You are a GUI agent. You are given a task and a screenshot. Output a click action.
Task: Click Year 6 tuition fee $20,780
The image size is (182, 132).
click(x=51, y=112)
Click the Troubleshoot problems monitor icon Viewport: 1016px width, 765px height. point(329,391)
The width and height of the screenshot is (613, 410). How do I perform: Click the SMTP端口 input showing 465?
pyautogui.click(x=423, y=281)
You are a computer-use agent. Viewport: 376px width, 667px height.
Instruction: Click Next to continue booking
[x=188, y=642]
■ ■ ■ ■ ■ ■ ■
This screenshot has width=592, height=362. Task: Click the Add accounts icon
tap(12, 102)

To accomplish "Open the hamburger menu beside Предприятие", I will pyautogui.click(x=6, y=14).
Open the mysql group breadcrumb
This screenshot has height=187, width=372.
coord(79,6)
■ ■ ■ ■ ■ ■ ■
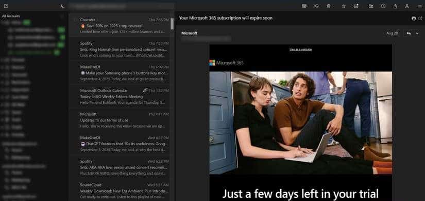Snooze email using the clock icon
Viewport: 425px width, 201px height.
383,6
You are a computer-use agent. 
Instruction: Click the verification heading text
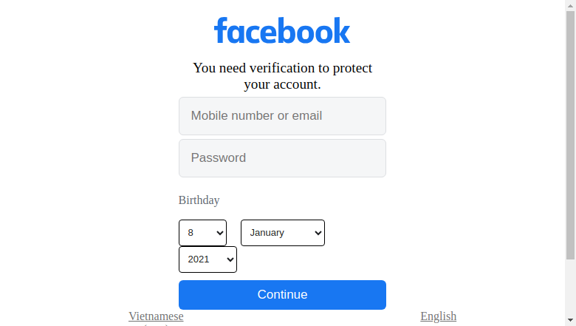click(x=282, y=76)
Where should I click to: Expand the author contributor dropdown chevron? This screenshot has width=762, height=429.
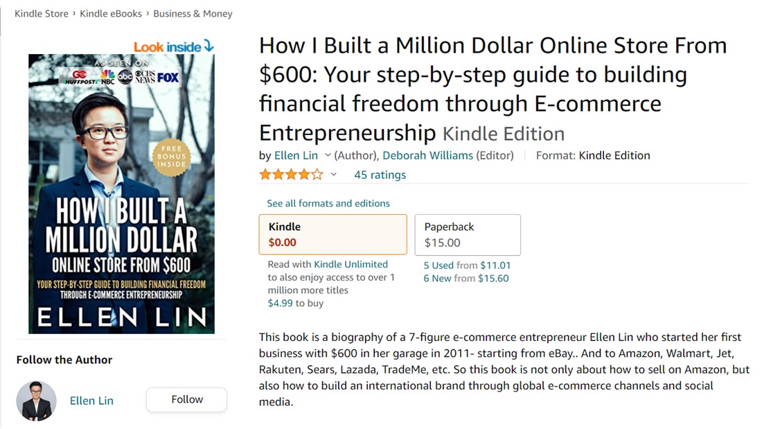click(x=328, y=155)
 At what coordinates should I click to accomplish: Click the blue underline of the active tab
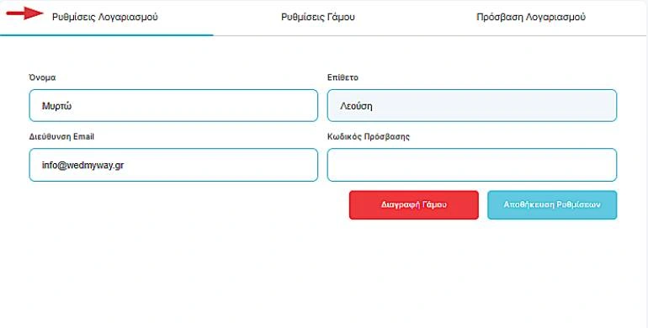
■ ■ ■ ■ ■ ■ ■
● What the exercise asks:
Copy the entries above exactly, but only the stretch from the line containing "Where should I" through the line containing "At what coordinates". Keep both end lines; drop the pictures.

● Completed task:
Where should I click to: Expand the author contributor dropdown chevron? This screenshot has width=762, height=429.
click(x=328, y=155)
 At what coordinates should I click to accomplish: Click the blue underline of the active tab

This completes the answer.